TSI dan Bionarasi Tubuh Terbelah


Aneh rasanya ketika harus menyaksikan sebuah pentas teater di tempat yang tidak biasanya. Kenapa dibilang aneh? Karena bagiku ini kali pertama menyaksikan pagelaran teater di sebuah tempat yang jauh dari keramaian hiruk pikuk kota. Bertempat di kelurahan Dalung kota Serang sebuah teater berjudul “Emergency : Bionarasi Tubuh Terbelah” itu disuguhkan.

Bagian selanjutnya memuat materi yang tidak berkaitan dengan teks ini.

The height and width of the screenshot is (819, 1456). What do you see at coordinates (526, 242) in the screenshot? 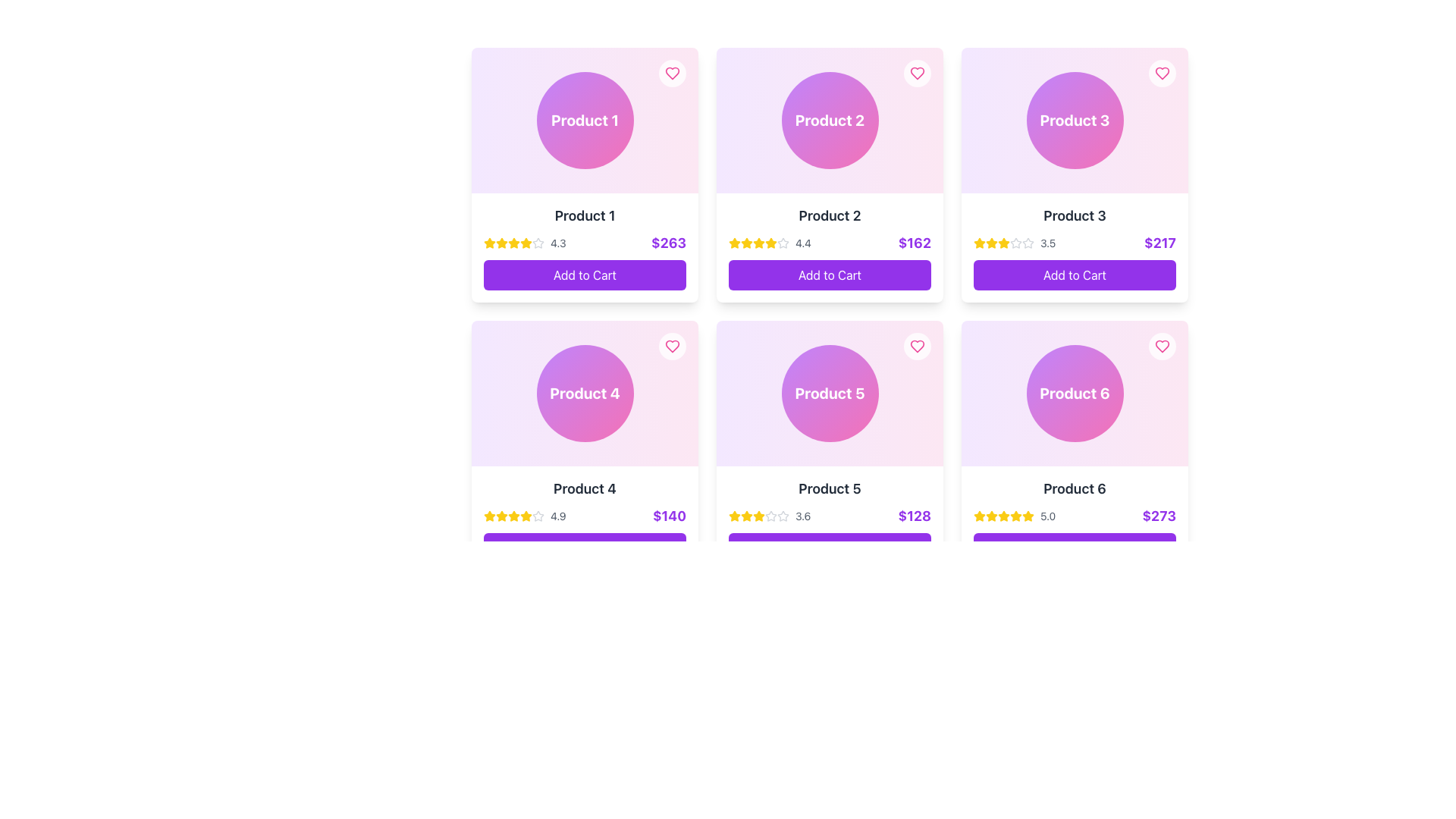
I see `the illuminated yellow five-pointed star icon, which is the fifth star in the row of rating stars under 'Product 1' in the first card of the grid layout` at bounding box center [526, 242].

Konsep pertunjukannya pun sangat berbeda dengan pagelaran teater yang biasanya aku tonton. Tidak ada panggung ataupun setting lampu selayaknya sebuah pentas teater. Entah dengan maksud apa sutradara pementasan itu membuat tata pentas sedemikian rupa. Kesan pertama bagiku adalah aneh tapi mungkin itu merupakan bagian dari konsep sutradara sendiri.

Panggung Pentas
Pementasan “Bioanarasi Tubuh Terbelah” Karya dan Sutradara Nandang Aradea ini tidak memakai sarana gedung pertunjukan untuk menggelar aksinya. Tempat pentas hanya berupa lapangan rumput yang ditutupi oleh tumpukan daun bambu sebagai tanda disanalah peristiwa teater itu berlangsung. Pola penonton dibiarkan melingkar mengelilingi arena pertunjukan. Tak ada kursi ataupun tikar sebagai alas duduk. Sang sutradara seperti ingin mengembalikan ingatan para penonton pada alam terbuka. Buatku sendiri seperti menangkap sebuah pesan tersembunyi jika pentas teater tidak hanya terjadi dalam gedung yang memiliki set lengkap tapi pentas teater itu bisa dimana saja. Karena yang terpenting bukanlah tempat tapi peristiwa apa yang akan disuguhkan oleh teater itu sendiri.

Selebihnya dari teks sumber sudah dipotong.